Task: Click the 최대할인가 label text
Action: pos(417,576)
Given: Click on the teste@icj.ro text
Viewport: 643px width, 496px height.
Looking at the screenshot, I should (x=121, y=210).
········
▶ **Stated task**: Please reproduce everything from the line that contains "Given: Click on the teste@icj.ro text" down to the end of the records, unchanged and including both ends.

▶ **Answer to this problem**:
Given: Click on the teste@icj.ro text
Viewport: 643px width, 496px height.
Looking at the screenshot, I should (x=121, y=210).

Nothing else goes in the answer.